Lecture 21

Lecture 21 - Multiprocessing

Agenda

Announcements
Multiprocessing
- Hardware
- Synchronization/Locks
- CPU Scheduling
Distributed Systems

This week includes a little preview of both electives being offered next semester: parallel processing, and networks. Here, we'll concentrate on the OS-related issues that arise when we start putting multiple processors in a box or when we connect computers over a network.

Why?

want more computing power than possible with a single CPU

How?

tightly-coupled: put multiple CPUs in a box

loosely-coupled: connect CPUs with a network

where the network might be internal to the system, a local area network (ethernet), or even the Internet.

Shared-memory Multiprocessing

The type of multiprocessing we will be discussing is Multiple-Instruction Multiple-Data (MIMD), where each CPU is running its own program on its own data. An alternative is Single-Instruction Multiple-Data (SIMD), where all CPUs run the same program, in fact the same instructions in lockstep, but on different data. This is often special hardware such as a vector processor. In a SIMD system, a single instruction might be applied concurrently on n processors on each element of an n-element array.

two or more CPUs accessing a shared physical memory

same memory can be accessed by all CPUs

each CPU may have its own cache

what if two CPUs have the same memory addresses in their caches, and both modify it?

if a memory location in a CPU's cache is modified, the typical approach is to invalidate all cache lines for that same memory on other CPUs

if we restrict caches to contain disjoint parts of memory, we may lose some efficiency in cases where the memory will not be modified

memory access may be

uniform if all CPUs can access all memory with equal cost

non-uniform if some CPUs have faster access to some (more local) memory

Given a shared-memory architecture, how should the OS manage the CPUs and the memory?

each CPU could get its own copy of the OS, memory is partitioned among CPUs

relatively simple

processes cannot migrate among CPUs, as each process is pinned to the CPU whose OS' scheduler knows about it

individual OSs cannot coordinate on I/O service - may be making inconsistent modifications to file systems, for example

another option is to have the OS run on one CPU (the master) and have the others run only user processes

one CPU must handle all system calls!

does not scale

one OS but it can run on any CPU - symmetric multiprocessing (SMP)

eliminates bottlenecks of master CPU

but what if two processes make system calls at the same time - multiple processes in the OS at once!

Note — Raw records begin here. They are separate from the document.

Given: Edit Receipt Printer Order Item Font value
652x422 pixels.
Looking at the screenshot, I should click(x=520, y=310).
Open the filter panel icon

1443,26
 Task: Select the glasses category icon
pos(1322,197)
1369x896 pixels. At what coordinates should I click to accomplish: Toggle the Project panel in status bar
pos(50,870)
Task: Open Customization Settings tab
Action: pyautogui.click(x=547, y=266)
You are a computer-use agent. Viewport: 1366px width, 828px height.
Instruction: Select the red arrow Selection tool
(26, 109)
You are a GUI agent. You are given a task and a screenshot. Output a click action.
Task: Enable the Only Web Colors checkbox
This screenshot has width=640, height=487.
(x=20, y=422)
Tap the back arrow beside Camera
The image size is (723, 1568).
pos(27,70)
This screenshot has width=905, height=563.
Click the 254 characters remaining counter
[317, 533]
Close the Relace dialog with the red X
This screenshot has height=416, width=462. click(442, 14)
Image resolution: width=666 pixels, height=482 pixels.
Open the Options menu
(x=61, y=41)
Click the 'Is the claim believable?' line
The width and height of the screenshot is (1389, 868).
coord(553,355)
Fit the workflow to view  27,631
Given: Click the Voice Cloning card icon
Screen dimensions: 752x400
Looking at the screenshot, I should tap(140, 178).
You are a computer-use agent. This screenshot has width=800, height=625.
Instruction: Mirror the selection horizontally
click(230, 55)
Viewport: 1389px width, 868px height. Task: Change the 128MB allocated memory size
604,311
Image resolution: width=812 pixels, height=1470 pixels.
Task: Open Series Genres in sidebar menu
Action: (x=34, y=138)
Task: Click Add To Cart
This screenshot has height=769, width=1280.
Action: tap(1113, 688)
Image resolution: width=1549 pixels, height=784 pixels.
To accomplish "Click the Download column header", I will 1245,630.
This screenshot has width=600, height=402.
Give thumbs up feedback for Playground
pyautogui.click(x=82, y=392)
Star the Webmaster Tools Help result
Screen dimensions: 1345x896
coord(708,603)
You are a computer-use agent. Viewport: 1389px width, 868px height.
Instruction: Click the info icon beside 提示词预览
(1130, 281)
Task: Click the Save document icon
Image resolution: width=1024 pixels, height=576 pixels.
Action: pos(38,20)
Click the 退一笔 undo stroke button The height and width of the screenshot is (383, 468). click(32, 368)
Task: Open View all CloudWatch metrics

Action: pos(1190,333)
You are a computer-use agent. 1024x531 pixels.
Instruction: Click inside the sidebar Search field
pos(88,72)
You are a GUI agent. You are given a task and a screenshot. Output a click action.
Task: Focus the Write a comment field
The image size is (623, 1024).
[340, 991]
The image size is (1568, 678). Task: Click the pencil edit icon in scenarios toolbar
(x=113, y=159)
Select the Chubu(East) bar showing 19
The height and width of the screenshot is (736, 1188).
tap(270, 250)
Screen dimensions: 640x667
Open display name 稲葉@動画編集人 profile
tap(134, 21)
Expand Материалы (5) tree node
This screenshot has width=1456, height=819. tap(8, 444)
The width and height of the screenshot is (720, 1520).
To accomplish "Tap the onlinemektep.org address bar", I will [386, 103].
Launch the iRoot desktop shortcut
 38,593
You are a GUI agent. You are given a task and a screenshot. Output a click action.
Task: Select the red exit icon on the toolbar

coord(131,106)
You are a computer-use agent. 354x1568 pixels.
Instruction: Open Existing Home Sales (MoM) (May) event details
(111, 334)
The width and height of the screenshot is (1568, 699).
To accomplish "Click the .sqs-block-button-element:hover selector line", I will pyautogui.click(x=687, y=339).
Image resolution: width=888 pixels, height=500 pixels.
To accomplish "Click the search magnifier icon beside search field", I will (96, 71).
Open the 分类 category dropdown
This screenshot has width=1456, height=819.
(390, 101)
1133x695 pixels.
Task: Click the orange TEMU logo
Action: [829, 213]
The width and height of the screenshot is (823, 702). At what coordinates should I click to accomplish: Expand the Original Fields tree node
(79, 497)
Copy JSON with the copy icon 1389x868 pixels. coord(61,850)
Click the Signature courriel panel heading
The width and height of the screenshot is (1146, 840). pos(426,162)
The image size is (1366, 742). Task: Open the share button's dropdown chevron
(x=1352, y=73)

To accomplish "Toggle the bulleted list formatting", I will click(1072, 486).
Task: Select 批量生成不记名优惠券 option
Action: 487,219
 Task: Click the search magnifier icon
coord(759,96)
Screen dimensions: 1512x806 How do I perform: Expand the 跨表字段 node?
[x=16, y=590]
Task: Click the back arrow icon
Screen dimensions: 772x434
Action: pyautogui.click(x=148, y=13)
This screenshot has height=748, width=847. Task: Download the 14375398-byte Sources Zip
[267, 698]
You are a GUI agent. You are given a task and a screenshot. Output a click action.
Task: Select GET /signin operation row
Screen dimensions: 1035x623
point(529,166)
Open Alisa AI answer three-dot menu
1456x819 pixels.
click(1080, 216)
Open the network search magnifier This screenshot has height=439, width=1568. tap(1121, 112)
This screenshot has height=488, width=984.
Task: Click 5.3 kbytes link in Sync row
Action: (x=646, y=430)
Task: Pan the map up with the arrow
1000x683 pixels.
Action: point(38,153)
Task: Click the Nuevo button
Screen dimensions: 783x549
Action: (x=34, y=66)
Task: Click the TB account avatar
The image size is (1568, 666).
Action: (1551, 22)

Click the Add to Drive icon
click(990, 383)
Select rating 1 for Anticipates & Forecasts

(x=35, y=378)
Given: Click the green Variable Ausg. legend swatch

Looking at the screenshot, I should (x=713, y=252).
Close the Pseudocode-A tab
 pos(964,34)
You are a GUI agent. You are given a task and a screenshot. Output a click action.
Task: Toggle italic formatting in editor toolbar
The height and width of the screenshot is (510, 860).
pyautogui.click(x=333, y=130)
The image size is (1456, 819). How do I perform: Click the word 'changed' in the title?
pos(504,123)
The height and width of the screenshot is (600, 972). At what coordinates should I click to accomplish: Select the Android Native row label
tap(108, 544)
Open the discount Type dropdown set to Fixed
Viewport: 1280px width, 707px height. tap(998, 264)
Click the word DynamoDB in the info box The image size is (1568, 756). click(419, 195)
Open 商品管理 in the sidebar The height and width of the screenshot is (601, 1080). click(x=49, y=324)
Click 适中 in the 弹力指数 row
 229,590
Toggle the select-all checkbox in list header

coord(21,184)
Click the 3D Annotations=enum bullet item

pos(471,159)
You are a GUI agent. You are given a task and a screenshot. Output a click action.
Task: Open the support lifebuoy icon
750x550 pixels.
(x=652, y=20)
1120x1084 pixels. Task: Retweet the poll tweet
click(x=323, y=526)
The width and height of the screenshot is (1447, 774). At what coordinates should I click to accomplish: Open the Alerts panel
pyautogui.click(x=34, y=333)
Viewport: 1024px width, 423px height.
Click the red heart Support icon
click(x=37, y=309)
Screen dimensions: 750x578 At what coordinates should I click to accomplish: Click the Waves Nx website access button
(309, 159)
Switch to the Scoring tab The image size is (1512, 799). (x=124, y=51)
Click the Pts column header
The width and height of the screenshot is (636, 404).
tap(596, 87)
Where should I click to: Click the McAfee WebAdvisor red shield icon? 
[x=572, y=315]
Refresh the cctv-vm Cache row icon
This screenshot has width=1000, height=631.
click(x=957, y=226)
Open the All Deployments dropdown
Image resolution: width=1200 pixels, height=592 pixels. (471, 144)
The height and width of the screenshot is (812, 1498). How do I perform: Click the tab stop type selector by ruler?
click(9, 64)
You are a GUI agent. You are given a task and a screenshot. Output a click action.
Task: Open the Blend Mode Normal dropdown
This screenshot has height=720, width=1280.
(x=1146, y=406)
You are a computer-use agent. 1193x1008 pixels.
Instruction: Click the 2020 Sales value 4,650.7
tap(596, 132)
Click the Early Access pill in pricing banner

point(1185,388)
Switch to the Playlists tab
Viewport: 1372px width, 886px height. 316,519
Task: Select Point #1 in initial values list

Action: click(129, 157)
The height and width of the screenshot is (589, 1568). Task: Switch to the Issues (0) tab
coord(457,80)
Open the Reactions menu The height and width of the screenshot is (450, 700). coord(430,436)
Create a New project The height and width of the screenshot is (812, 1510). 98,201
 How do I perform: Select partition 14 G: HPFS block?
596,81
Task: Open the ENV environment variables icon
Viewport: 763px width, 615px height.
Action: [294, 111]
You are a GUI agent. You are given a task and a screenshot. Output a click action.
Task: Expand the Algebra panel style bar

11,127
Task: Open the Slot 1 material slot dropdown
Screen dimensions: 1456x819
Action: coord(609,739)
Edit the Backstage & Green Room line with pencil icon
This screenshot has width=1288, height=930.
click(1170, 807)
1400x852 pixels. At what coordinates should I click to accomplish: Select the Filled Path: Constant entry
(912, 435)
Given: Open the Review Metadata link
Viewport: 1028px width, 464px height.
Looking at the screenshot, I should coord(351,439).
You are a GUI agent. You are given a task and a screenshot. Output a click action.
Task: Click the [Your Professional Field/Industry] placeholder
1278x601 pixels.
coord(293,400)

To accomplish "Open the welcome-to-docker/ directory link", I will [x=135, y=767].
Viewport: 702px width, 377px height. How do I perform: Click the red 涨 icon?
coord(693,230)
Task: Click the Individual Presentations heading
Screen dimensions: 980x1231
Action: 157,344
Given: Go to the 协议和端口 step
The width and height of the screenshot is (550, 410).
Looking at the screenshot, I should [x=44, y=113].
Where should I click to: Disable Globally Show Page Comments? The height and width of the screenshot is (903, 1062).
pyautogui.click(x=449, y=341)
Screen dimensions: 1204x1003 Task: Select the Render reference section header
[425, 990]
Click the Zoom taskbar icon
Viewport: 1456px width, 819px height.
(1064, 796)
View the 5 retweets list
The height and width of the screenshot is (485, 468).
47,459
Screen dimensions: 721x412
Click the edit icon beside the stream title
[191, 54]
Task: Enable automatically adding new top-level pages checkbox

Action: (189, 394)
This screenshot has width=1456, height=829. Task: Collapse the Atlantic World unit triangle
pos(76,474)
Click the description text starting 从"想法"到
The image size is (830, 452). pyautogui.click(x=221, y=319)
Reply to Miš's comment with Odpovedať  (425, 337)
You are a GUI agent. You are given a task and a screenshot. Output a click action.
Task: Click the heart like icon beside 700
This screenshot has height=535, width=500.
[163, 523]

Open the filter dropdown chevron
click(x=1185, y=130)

we had only logical concurrency with a single CPU, here there is real concurrency

could restrict all system calls to one process at a time, but this is too restrictive

need to restrict some system calls to be mutually exclusive - protect access to shared kernel structures

this can be achieved by kernel locks - any processor that wants to access a certain part of the kernel must first acquire the lock

use separate locks for different parts of the kernel, allowing multiple CPUs to be doing different things, all in the kernel, but that would not interfere with each other

These kernel locks may seem simple at first, given that in a single-CPU environment, we know that the kernel rules the world - no other process is going to do anything without the kernel knowing, as no other process could be scheduled until the kernel did it. But with SMP, it is more complex.

Assuming for the moment that we can get kernel locks, we need to be careful of deadlock. Since a number of CPUs might be holding locks, one or more of the techniques we discussed earlier in the semester must be used. It is not good to have a kernel deadlock - the system will likely grind to a halt. Search the archives on your favorite open-source kernel's SMP mailing list and you're sure to find examples of deadlocks.

Locks/Synchronization

Way back in September, we talked about process synchronization, and looked at a number of things, such as Peterson's algorithm and hardware instructions, to implement synchronization primitives such as semaphores. We decided that disabling interrupts was a great way to do this, but in a multiprocessor environment, it just doesn't work. We can only disable interrupts on one CPU, we can't stop all other CPUs from continuing their work and introducing unwanted real concurrency.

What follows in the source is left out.